In the rows below, rename every "GUI agent" to "interface agent" and leave everything else unchanged.

START

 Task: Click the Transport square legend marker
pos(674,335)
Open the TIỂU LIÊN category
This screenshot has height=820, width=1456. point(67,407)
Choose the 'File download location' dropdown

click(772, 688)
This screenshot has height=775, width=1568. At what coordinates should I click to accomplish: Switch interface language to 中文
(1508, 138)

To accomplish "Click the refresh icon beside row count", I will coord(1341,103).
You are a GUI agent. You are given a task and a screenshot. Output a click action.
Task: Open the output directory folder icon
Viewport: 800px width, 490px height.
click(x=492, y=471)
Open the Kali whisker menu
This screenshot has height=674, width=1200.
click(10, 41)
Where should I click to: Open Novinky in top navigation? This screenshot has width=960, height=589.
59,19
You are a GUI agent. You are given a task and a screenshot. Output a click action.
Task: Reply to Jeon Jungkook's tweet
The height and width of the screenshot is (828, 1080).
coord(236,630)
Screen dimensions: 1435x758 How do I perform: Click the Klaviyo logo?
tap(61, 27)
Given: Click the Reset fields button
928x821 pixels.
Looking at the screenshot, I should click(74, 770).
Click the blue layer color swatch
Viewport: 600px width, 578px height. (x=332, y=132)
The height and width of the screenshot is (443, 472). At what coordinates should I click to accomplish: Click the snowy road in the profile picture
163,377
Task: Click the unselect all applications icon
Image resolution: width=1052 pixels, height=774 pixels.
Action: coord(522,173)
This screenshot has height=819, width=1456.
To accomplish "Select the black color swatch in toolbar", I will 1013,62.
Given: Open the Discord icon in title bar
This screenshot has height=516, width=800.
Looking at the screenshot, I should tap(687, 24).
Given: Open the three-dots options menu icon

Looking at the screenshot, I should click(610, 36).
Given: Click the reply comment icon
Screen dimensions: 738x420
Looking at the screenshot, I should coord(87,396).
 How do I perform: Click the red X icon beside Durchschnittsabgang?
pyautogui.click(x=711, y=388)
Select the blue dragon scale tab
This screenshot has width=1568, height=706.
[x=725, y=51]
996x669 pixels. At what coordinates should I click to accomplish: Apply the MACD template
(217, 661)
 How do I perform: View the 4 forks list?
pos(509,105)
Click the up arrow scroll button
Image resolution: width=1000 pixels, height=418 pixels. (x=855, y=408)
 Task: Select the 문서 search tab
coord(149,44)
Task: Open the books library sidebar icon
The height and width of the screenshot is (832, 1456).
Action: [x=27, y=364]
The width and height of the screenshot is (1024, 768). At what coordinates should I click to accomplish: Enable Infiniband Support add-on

END

◆ **WRITTEN RESPONSE**:
 Task: Click the Transport square legend marker
pos(674,335)
Open the TIỂU LIÊN category
This screenshot has height=820, width=1456. point(67,407)
Choose the 'File download location' dropdown

click(772, 688)
This screenshot has height=775, width=1568. At what coordinates should I click to accomplish: Switch interface language to 中文
(1508, 138)

To accomplish "Click the refresh icon beside row count", I will coord(1341,103).
You are a interface agent. You are given a task and a screenshot. Output a click action.
Task: Open the output directory folder icon
Viewport: 800px width, 490px height.
click(x=492, y=471)
Open the Kali whisker menu
This screenshot has height=674, width=1200.
click(10, 41)
Where should I click to: Open Novinky in top navigation? This screenshot has width=960, height=589.
59,19
You are a interface agent. You are given a task and a screenshot. Output a click action.
Task: Reply to Jeon Jungkook's tweet
The height and width of the screenshot is (828, 1080).
coord(236,630)
Screen dimensions: 1435x758 How do I perform: Click the Klaviyo logo?
tap(61, 27)
Given: Click the Reset fields button
928x821 pixels.
Looking at the screenshot, I should click(74, 770).
Click the blue layer color swatch
Viewport: 600px width, 578px height. (x=332, y=132)
The height and width of the screenshot is (443, 472). At what coordinates should I click to accomplish: Click the snowy road in the profile picture
163,377
Task: Click the unselect all applications icon
Image resolution: width=1052 pixels, height=774 pixels.
Action: coord(522,173)
This screenshot has height=819, width=1456.
To accomplish "Select the black color swatch in toolbar", I will 1013,62.
Given: Open the Discord icon in title bar
This screenshot has height=516, width=800.
Looking at the screenshot, I should tap(687, 24).
Given: Open the three-dots options menu icon

Looking at the screenshot, I should click(610, 36).
Given: Click the reply comment icon
Screen dimensions: 738x420
Looking at the screenshot, I should coord(87,396).
 How do I perform: Click the red X icon beside Durchschnittsabgang?
pyautogui.click(x=711, y=388)
Select the blue dragon scale tab
This screenshot has width=1568, height=706.
[x=725, y=51]
996x669 pixels. At what coordinates should I click to accomplish: Apply the MACD template
(217, 661)
 How do I perform: View the 4 forks list?
pos(509,105)
Click the up arrow scroll button
Image resolution: width=1000 pixels, height=418 pixels. (x=855, y=408)
 Task: Select the 문서 search tab
coord(149,44)
Task: Open the books library sidebar icon
The height and width of the screenshot is (832, 1456).
Action: [x=27, y=364]
The width and height of the screenshot is (1024, 768). At what coordinates should I click to accomplish: Enable Infiniband Support add-on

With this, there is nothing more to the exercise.